PNC: Get Smart about Credit – Course
This course is provided by PNC Bank staff and teaches participants about matters involving credit from how to manage money, create a budget, how to read a credit report, and more.
Responsible Fatherhood – Course
The Responsible Fatherhood course utilizes nationally recognized curriculum from the National Fatherhood Initiative to provide participants with the skills to be better fathers. Curriculum including 24/7 Dad and Inside Out Dad provides participants with skills to be better role models for their children. The course encourages participants to develop and maintain stronger ties with their families, which has a positive impact on recidivism.
Shifting Gears – Activity
Shifting Gears is a bicycle restoration projected located at Putnamville Correctional Facility. Participants of the Shifting Gears project work to rebuild and refurbish bikes in need of repair. The refurbished bikes are returned to local community agencies to be provided to children and adults who are need of transportation assistance. Shifting Gears refurbished 453 bikes in 2009.
Stress Management – Course
This course teaches participants how to understand stress. They are also given skills to, during stressful situations, identify how stress effects the body, how it impacts thinking and behavior and how to cope with stress in a more productive way.
Suicide Watch Companions- Course
Suicide Watch Companions are specially trained offenders who assist staff by constantly observing and documenting the activities and behaviors of offenders who have been placed on suicide watch by mental health staff. The suicide watch companion course is designed to minimize risk of harm to self/other when an offender is imminently suicidal and has been placed on constant suicide watch orders.
Take Ten (ND) – Course
The course provides participants with information on navigating problematic social skills including anger management, conflict resolution, values and life principles. Take Ten assists participants in reflecting on their behavior and choices before they are released.

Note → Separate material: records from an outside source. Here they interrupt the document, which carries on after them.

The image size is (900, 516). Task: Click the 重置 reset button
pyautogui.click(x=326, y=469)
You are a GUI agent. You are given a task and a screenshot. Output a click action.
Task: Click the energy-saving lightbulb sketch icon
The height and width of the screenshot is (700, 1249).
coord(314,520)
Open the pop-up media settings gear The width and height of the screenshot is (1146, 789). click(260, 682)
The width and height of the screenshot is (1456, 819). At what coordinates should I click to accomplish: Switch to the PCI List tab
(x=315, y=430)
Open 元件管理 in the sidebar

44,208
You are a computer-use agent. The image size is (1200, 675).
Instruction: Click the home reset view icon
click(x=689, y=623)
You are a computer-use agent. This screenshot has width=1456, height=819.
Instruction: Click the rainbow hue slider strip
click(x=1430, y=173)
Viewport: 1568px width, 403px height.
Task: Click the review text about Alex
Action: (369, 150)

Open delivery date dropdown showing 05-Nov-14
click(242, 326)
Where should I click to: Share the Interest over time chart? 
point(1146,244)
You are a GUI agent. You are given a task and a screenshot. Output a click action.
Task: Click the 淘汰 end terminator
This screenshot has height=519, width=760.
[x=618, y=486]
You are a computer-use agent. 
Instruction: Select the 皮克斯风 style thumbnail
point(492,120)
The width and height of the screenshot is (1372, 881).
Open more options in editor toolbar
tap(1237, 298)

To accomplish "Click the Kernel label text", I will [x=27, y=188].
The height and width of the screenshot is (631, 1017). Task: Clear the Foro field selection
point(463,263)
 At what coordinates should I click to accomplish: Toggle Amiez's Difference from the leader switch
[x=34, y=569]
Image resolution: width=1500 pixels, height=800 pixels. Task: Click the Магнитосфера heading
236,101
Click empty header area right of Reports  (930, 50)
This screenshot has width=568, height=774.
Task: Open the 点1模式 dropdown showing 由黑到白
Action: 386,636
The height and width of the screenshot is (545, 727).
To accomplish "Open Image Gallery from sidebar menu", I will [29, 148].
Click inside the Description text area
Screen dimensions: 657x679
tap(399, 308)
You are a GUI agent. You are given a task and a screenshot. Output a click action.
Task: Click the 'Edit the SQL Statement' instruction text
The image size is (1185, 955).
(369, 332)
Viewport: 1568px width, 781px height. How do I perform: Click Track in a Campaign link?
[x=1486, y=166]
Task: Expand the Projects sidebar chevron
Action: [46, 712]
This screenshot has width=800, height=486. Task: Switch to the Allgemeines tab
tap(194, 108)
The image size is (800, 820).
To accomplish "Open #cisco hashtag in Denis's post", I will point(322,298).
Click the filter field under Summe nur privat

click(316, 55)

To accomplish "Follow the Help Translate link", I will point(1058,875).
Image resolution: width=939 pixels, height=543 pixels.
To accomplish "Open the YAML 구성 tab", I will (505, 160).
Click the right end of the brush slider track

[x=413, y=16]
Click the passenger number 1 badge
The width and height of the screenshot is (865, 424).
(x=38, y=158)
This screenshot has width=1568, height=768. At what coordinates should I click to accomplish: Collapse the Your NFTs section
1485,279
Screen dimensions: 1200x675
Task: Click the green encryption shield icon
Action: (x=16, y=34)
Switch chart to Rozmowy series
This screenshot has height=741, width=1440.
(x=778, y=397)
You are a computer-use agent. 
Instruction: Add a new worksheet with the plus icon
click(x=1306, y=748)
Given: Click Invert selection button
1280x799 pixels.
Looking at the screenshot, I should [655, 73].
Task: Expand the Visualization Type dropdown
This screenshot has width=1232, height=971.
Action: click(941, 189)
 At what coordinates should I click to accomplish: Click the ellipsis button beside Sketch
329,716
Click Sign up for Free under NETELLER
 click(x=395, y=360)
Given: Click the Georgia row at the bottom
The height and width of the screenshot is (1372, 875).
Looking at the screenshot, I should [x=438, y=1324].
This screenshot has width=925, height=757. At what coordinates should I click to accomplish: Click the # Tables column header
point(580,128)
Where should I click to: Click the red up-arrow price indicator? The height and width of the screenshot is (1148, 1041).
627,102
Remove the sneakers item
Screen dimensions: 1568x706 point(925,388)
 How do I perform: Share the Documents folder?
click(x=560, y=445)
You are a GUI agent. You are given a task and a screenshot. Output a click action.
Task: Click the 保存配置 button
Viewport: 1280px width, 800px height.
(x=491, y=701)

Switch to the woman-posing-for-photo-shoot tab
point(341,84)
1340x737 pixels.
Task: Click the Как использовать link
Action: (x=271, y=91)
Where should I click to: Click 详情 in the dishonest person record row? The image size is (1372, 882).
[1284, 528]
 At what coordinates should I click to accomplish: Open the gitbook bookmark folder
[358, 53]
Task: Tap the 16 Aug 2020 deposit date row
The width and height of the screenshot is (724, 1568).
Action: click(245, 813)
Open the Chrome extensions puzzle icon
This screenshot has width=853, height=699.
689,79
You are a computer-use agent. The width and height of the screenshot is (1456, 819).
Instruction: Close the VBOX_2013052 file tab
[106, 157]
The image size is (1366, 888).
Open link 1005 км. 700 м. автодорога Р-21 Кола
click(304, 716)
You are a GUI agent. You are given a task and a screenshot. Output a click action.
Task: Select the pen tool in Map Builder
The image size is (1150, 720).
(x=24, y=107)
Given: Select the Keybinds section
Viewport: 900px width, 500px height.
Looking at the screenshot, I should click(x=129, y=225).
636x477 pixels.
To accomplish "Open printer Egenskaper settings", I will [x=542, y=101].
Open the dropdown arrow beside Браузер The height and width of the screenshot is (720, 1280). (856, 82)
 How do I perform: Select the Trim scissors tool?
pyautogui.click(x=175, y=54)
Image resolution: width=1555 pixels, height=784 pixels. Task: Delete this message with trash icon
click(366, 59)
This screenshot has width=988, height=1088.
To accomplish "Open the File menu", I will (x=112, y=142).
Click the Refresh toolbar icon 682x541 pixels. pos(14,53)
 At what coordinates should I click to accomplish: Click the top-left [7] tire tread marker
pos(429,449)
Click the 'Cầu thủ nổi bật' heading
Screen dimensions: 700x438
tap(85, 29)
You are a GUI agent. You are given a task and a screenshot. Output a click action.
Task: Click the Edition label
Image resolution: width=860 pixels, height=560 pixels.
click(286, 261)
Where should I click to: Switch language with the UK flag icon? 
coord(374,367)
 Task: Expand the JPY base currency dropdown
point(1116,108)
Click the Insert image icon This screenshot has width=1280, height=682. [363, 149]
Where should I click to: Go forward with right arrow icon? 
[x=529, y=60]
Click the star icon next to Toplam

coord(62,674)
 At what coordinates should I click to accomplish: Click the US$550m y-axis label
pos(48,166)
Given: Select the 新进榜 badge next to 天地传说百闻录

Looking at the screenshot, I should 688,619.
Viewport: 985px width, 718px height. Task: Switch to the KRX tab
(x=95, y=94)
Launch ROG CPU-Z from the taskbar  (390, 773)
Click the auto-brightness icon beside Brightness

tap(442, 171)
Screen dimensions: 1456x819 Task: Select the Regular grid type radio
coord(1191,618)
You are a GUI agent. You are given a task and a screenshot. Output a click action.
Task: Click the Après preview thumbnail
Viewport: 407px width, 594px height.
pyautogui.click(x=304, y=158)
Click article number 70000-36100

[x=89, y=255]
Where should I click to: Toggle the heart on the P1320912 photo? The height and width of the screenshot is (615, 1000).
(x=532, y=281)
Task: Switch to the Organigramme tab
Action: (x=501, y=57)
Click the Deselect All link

Thoroughbred Horse Retirement – Activity
This activity helps end needless abuse and slaughter of retired race horses by providing humane, viable rescue programs, including permanent retirement and private adoption for thoroughbreds at the end of their racing careers. Participants are taught equine skills and not only maintain these animals, but also help retrain them so they are suitable for use in qualified handicapped and other therapeutic riding programs. This is located at Putnamville Correctional Facility.
Wellness and Nutrition – Course
This course is designed to provide participants with an understanding of aspects of wellness and fitness through; personal health assessment, nutritional guidance, outlines and tracks a 6 week, 12 week, or 16 week fitness program, and provides basics of personal care, hygiene and grooming. This course, where available, is offered through the facility's Recreation department.